思い出してみましょう。あなたはこのような場面で、最初に何をしていますか。もちろん「そんなの、会議によるんですけど」とおっしゃる方も多いでしょう。であれば、あなたにとってもっとも重要度の高い会議を想定していただければ結構です。

もし会議の進行役をしたことがない場合は、近い将来にあなたが進行役を務める会議があると仮定してみてください。そして、その会議の最初に何をするかを想像してください。

この問題を通じてお伝えしたいのは、「その会議を定義できていなければ、その会議で最初に何をするかも決まらないはずである」ということです。

会議を定義するとはどういうことか。その会議が、ブレスト(ブレインストーミング)の場なのか、あるテーマの意思決定をする場なのか、単なる情報共有をする場なのか、といったことを明確に定めることを意味します。「はっきりさせる」と言い換えても良いでしょう。
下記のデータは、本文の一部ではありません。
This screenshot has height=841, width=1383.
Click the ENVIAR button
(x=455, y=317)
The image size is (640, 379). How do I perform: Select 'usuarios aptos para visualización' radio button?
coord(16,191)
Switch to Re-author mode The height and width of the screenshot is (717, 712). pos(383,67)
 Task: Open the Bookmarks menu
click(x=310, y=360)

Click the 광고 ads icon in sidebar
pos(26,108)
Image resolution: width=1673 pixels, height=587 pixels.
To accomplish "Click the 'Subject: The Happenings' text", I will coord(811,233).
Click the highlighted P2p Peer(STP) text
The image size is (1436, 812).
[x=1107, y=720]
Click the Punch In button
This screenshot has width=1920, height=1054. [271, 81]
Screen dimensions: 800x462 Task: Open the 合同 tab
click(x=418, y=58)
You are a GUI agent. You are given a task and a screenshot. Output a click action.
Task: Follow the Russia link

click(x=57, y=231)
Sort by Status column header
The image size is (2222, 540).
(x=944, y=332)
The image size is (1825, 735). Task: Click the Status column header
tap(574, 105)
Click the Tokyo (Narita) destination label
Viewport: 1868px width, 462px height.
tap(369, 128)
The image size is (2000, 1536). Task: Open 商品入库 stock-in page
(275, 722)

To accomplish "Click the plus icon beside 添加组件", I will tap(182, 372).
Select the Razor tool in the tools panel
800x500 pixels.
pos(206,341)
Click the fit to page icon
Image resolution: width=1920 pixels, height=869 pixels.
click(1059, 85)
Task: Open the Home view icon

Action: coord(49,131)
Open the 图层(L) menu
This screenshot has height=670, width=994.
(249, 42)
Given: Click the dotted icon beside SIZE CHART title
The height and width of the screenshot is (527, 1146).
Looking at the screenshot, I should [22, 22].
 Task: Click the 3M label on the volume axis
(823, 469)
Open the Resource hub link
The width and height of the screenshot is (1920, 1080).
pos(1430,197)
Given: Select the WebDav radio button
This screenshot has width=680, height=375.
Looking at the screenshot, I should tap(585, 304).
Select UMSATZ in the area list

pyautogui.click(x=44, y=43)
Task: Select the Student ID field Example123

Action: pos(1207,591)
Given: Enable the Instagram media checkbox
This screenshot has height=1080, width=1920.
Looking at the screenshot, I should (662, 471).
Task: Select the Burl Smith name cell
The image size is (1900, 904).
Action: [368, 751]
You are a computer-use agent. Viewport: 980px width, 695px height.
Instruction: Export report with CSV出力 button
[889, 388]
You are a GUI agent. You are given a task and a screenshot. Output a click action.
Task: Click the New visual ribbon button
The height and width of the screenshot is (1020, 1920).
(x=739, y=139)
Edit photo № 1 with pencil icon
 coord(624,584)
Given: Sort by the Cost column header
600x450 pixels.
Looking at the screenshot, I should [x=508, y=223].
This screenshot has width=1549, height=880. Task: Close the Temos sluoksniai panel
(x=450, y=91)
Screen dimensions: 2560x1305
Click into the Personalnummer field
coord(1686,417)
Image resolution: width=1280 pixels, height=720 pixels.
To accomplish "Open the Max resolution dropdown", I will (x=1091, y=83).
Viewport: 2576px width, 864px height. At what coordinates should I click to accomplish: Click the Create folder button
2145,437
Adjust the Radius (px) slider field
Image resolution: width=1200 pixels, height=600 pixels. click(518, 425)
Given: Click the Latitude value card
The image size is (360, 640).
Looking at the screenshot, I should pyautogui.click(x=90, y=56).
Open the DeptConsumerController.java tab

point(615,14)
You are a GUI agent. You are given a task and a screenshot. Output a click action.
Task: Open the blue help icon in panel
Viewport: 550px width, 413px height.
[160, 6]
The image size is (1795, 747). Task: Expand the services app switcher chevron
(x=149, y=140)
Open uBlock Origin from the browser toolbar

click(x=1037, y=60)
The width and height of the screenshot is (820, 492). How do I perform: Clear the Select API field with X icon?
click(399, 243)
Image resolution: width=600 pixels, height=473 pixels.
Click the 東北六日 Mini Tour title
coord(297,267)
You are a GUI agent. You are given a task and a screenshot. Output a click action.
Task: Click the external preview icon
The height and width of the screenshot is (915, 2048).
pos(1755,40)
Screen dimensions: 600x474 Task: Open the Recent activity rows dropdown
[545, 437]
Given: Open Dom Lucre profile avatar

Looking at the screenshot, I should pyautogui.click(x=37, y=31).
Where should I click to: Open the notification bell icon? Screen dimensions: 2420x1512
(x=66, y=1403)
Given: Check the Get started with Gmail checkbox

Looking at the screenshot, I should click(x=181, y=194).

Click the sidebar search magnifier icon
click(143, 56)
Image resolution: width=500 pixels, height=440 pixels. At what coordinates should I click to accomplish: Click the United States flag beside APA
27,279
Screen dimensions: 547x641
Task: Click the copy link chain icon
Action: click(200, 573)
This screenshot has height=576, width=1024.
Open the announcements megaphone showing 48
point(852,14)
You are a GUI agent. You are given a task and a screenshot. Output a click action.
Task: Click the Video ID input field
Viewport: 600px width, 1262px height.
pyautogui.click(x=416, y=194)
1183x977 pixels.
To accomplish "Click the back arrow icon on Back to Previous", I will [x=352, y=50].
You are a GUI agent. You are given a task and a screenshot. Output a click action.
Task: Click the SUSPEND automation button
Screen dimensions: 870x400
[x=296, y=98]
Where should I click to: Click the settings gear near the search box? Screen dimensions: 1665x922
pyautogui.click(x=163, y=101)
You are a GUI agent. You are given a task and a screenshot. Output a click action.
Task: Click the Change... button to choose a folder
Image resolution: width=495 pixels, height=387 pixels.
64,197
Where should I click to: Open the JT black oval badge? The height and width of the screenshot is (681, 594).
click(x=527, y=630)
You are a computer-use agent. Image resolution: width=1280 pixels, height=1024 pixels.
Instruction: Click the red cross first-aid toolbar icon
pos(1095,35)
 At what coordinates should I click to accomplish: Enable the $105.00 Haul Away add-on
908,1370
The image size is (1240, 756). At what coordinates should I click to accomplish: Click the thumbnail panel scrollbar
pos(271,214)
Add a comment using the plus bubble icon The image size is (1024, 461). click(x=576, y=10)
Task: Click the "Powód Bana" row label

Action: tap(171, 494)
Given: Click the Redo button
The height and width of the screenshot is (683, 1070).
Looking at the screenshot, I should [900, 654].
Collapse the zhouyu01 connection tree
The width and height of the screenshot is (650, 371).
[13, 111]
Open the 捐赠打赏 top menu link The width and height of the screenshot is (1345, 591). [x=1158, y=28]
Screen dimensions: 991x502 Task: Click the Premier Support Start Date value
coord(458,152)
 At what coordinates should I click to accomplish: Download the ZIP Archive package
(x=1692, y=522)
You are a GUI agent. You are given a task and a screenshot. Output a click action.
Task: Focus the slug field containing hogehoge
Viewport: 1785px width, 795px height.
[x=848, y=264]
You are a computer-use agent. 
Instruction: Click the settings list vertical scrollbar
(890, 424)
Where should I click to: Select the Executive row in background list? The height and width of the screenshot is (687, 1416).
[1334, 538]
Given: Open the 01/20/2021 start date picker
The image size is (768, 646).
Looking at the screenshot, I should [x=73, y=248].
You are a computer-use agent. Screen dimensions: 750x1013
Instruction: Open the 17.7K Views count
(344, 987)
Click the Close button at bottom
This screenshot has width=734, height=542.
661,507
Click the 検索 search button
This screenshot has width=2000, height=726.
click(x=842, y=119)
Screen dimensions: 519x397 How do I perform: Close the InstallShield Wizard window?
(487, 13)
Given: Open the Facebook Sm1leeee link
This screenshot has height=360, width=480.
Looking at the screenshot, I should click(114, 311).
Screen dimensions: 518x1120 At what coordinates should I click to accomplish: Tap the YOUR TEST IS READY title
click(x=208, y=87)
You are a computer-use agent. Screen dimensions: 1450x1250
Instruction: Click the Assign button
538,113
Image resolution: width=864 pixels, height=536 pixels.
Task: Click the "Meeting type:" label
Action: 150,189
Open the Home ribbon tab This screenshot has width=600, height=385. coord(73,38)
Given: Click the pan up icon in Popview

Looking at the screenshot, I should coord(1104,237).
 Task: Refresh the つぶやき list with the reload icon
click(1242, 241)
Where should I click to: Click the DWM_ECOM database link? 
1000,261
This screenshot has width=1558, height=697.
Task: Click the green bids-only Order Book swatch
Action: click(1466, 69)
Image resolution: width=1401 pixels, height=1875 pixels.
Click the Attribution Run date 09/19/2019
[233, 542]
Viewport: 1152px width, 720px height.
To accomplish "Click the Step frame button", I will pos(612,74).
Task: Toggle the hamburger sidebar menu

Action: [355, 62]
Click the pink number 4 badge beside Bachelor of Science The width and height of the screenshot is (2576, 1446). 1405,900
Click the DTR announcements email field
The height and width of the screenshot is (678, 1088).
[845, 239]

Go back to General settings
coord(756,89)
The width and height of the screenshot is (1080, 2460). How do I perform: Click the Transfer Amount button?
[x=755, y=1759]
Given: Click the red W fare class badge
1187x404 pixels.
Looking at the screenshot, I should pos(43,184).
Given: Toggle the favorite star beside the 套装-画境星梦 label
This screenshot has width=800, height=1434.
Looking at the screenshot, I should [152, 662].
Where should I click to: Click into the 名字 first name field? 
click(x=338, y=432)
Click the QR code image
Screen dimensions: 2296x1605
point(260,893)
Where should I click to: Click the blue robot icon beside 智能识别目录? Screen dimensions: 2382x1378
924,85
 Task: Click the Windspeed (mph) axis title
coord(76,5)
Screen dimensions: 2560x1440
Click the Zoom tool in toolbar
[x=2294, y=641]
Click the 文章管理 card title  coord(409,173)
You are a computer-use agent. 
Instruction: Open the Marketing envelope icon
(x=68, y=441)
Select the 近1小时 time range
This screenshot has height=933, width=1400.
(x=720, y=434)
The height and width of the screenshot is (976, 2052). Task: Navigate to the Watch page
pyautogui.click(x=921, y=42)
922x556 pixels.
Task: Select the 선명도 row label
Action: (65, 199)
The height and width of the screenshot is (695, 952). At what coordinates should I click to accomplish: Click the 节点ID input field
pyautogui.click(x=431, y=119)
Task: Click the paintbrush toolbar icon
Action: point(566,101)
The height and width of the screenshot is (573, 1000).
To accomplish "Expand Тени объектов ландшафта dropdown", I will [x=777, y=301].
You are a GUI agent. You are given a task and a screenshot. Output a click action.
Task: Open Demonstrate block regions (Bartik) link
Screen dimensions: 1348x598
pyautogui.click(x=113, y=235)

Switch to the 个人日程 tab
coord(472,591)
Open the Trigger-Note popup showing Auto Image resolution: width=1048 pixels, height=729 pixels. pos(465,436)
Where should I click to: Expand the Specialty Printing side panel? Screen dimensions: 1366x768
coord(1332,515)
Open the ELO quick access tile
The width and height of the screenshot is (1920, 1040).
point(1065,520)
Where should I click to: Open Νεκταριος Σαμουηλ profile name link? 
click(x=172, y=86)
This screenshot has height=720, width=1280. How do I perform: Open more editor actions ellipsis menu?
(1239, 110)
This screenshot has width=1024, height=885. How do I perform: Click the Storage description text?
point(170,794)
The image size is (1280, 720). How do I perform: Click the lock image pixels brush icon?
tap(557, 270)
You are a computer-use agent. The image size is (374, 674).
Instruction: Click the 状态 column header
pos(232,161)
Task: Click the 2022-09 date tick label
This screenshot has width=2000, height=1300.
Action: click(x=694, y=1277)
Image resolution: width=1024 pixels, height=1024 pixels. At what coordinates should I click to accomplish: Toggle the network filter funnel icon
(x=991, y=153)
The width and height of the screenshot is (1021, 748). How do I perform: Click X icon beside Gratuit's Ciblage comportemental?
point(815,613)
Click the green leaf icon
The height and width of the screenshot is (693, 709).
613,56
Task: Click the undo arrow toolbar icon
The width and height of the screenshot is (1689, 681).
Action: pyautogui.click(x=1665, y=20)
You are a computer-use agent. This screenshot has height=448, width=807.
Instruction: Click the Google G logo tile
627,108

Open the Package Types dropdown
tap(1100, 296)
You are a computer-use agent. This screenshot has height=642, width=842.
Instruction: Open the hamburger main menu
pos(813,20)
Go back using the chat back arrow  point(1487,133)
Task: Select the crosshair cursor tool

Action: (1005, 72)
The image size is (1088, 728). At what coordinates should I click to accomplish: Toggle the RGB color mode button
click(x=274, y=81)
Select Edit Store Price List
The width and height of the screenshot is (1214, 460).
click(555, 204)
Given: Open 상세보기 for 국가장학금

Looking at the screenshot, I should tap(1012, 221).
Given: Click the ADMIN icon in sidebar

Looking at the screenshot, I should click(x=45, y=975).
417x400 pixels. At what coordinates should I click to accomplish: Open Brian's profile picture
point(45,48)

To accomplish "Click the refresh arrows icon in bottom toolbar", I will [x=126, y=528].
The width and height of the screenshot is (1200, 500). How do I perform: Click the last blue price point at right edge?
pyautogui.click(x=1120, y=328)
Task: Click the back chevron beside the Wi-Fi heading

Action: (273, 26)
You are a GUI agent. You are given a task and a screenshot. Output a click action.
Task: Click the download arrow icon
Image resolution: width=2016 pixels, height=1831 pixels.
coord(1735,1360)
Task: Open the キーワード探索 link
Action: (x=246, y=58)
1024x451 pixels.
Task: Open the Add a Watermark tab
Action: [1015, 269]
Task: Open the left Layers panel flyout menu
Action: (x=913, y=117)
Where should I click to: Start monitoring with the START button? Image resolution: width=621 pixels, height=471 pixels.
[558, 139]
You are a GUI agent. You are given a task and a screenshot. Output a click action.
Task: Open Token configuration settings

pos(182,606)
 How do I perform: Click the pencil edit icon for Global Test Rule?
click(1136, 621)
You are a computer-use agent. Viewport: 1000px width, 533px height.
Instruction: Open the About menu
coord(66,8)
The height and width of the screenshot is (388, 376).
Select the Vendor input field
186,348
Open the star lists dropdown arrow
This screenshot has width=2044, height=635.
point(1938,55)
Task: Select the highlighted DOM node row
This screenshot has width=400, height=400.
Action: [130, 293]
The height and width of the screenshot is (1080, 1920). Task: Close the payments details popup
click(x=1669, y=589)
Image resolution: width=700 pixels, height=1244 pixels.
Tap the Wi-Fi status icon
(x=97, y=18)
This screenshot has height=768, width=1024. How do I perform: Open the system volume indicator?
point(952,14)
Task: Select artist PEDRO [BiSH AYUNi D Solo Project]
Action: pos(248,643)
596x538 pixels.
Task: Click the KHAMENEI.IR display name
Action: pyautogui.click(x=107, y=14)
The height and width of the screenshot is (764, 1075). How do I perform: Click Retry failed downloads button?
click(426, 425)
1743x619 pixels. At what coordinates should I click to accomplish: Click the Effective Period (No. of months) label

会議を定義できている人は必然的に目的やゴールも明確です。ゆえにそこから逆算して会議を設計します。逆算を続けていけば、最終的には「この会議で最初にすること」も決まります。なんとなく企画してなんとなくメンバーを集め、当日も目的やゴールが曖昧な状態で始めた会議は、なんとなくやっただけで終わってしまうでしょう。